Chapter 6. Scaling, Norming, and Equating by N.S. Petersen, M.J. Kolen, and H.D. Hoover. Scaling is the process of assigning numbers to examinees'test performance. Scales can convey specific information, e.g. the transformation of raw scores to a normal distribution contains information on examinees'relative position in the group of examines'relative position in the group of examinees, while scale intervals contain information on measurement precision. Norms are the basis for comparing an examinees'performance to the performance of a relevant group of examinees. Equating is the process of assigning numbers to different test forms such that they are equivalent in some sense. The condition for equated scores can theoretically be defined but, unfortunately, all conditions cannot simultaneously be fulfilled. Therefore, equating methods are approximations. The authors give a useful overview of data collection methods and of statistical methods for equating scores.

Chapter 7. Implications of Cognitive Psychology for Educational Measurement by R.E. Snow and D.F. Lohman. In this chapter developments in cognitive psychology are discussed, mainly to introduce measurement specialists into cognitive psychology. From the point of view of cognitive psychology measurement models have three flaws. First, item performance is not explained in psychological terms. Second, measurement models make unrealistic and simplistic assumptions. Third, test validation is concerned with external evidence and is no part of the measurement model. Recently, attempts are made to integrate cognitive psychological and measurement models. Examples are the explanation of item difficulty parameter in item response models by incorporating cognitive information processing models and the construction of tests according to substantive facet desings. The authors advocate the further integration of measurement and cognitive models.

Chapter 8. The Specification and Development of Tests of Achievement and Ability by. Millman and J. Greene. The chapter gives an overview of item and test construction methods: defining test purpose, specifyng the test, developing items, evaluating and analyzing items, selecting the items for the test, and assembling the tests. The content of this chapter is traditional and is well-known in the literature. The chapter gives a good overview of the first three topics (test purpose, test specification, and item development); the content is traditional but three seem to be not many new develpments in this area. The treatment of the last three topics is, however, old fashioned. Item analysis is completely considered from the classical point of view and for modern methods the reader is referred to Hambletons'chapter on item response theory. The classical methods are treated in introductory textbooks, such as Croker and Algina (1986), and the authors miss the opportunity to show how item response theory methods for item analysis can be incorporated in the test construction process. Moreover, in a note at the end of the chapter the authors state that the chapter was writtren in 1985. Therefore, they miss the most important recent development in item selection and test assembly.
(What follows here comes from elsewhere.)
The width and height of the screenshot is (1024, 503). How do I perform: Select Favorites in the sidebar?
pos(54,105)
In 1985 Theunissen published the first paper on linear programming techniques for designing tests and since that year many papers obn that topic appeared in the psychometric literature. The chapter should have been revised before it was published in 1989.

Chapter 9. The Four Gnerations of Computerized Educational Measurement by C. V. Bunderson. D.K. Inouye, and J.B. Olsen. The authors distinguish four generations of computerized measurement. The first one is computerized testing, where conventional tests are administered by a computer. The Second generation is computerized adaptive testing. The item difficulty and content are adapted to the subject; item response theory is used as a tool for adapting the items to the subjet. In the third generation measurement is integrated with the curriculum and students 'performance is unobtrusively measured and monitored during the learning process, such as in mastery assessment systems. The fourth generation is intelligent measurement, where intelligent scoring, interpretation of scores and advices to students and teachers are applied.
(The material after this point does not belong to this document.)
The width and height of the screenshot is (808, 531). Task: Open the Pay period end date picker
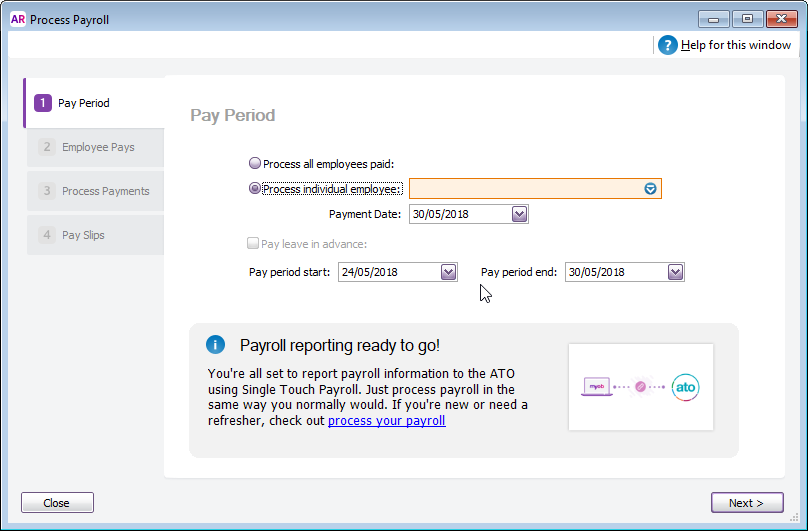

Chapter 10. Computer Technology in Test Construction and Processing by F.B. Baker. The introduction of computer technology is the major development in educational measurement. Baker discusses the use of microcomputers in the whole process of educational measurement: item writing, item banking, test construction, test printing, and reporting of results. An example of an integrated computer system is MICROCAT. The author also discusses the important role of item response theory in this type of system.

Chapter 11. The Effects of Special Preparation on Measures of Scholastic Ability by L. Bond. The chapter gives an overview of empirical studies of the effects of special preparation, or coaching, on scholastic aptitude performance. Coaching has a positive effect but it is rather small: a gain of about one or two correctly answered items on the Scholastic Aptitude Test. Moreover, the gain is nonlinearly related to the contact time of special preparation: the gain is becoming smaller for increasing contact time.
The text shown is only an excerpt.